Figure 2: RescueNet model architecture employing a Dilated ResNet backbone for efficient feature extraction at high resolution.

Image Feature Extraction

The model extracts features using a ResNet50 backbone, modified with dilated convolutions starting from the second block. This ensures that the network can output features at a spatial resolution reduced by a factor of eight while preserving the detail necessary for accurate segmentation and assessment. The ASPP module is incorporated to facilitate multi-scale feature extraction, critical for handling diverse damage patterns across different regions and disaster types.

Segmentation and Change Detection

Two architectures are evaluated for segmentation: a simple convolutional design and a more complex encoder-decoder configuration. The encoder-decoder architecture, featuring skip connections, outperformed the simpler design, allowing for more nuanced segmentation results. Concurrently, a change detection head processes the difference between pre- and post-disaster features, emphasizing the semantic feature space's relevance in determining damage levels.

Loss Function Design

RescueNet introduces a localization aware loss function alongside a selective Categorical Cross-Entropy loss for effective model training. This approach acknowledges the hierarchical nature of the task, where building localization serves as a prerequisite for precise damage classification. The integration of Dice Loss further enhances segmentation accuracy, particularly concerning building boundary predictions.

Dataset Utilization

The xBD dataset is pivotal for training and evaluating RescueNet. It provides comprehensive building segmentation and damage assessment labels across 19 diverse disaster events worldwide. This dataset's scale and variety facilitate robust benchmarking, enabling RescueNet to demonstrate substantial improvements in both localization and damage assessment compared to existing methodologies.

Experimental Results

RescueNet exhibits superior performance across various metrics, including the XView Challenge score and class-specific F1 scores. The model's qualitative results indicate significant advancements in accurate damage level prediction and error reduction compared to baseline models (Figure 3). Ablation studies validate the positive contribution of each architectural component and loss function choice, underscoring RescueNet's thoughtful design and efficacy.
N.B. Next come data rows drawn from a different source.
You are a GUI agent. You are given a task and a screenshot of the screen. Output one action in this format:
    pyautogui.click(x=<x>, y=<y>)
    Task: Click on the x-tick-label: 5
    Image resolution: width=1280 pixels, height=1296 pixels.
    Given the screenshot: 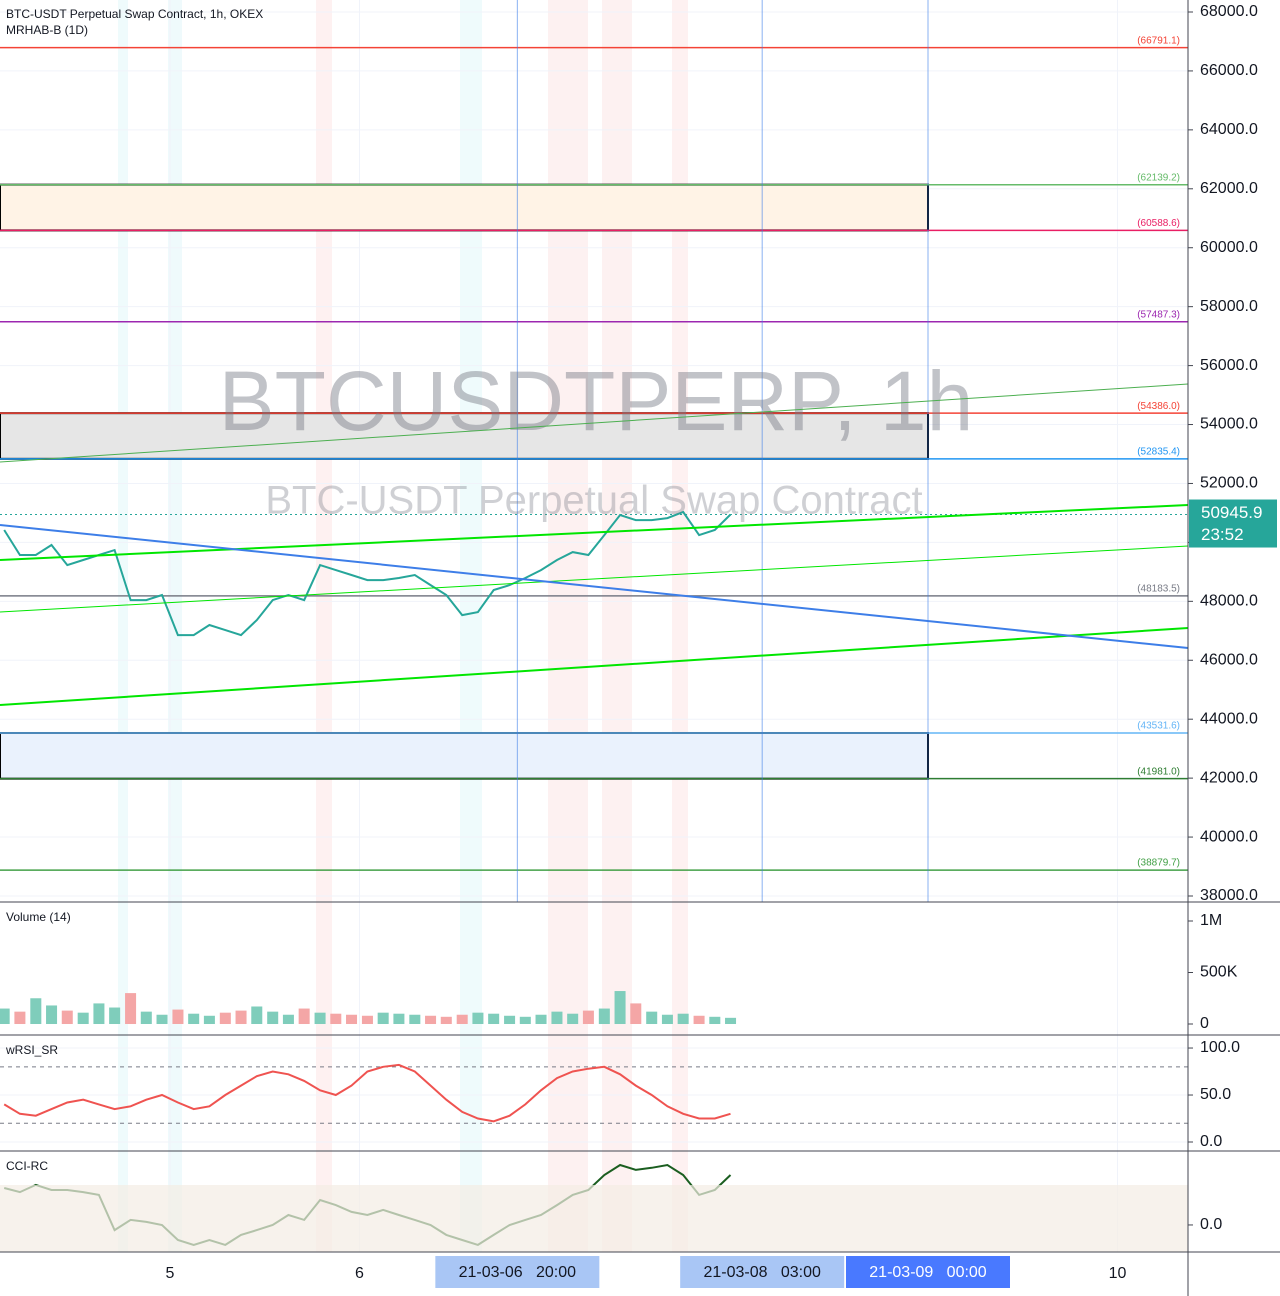 What is the action you would take?
    pyautogui.click(x=170, y=1274)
Figure 3: Qualitative results demonstrating RescueNet's accurate predictions versus baseline models across diverse disaster scenarios.

Conclusion

RescueNet successfully integrates building segmentation and damage assessment within a unified framework, demonstrating superior performance and generalization capabilities across different geographic regions and disaster types. The model's end-to-end trainability, coupled with a bespoke loss function, addresses existing vulnerabilities in prior methods, paving the way for more efficient HADR operations. Future work will target enhancing instance resolution to further refine segmentation and assessment accuracy.

This paper builds upon prior research, proposing a cohesive model that substantially improves the speed and accuracy of damage assessment following natural disasters, presenting implications for both academic inquiry and practical application in HADR contexts. The acknowledgment section thanks contributors to the XView2 Challenge, which inspired this research direction.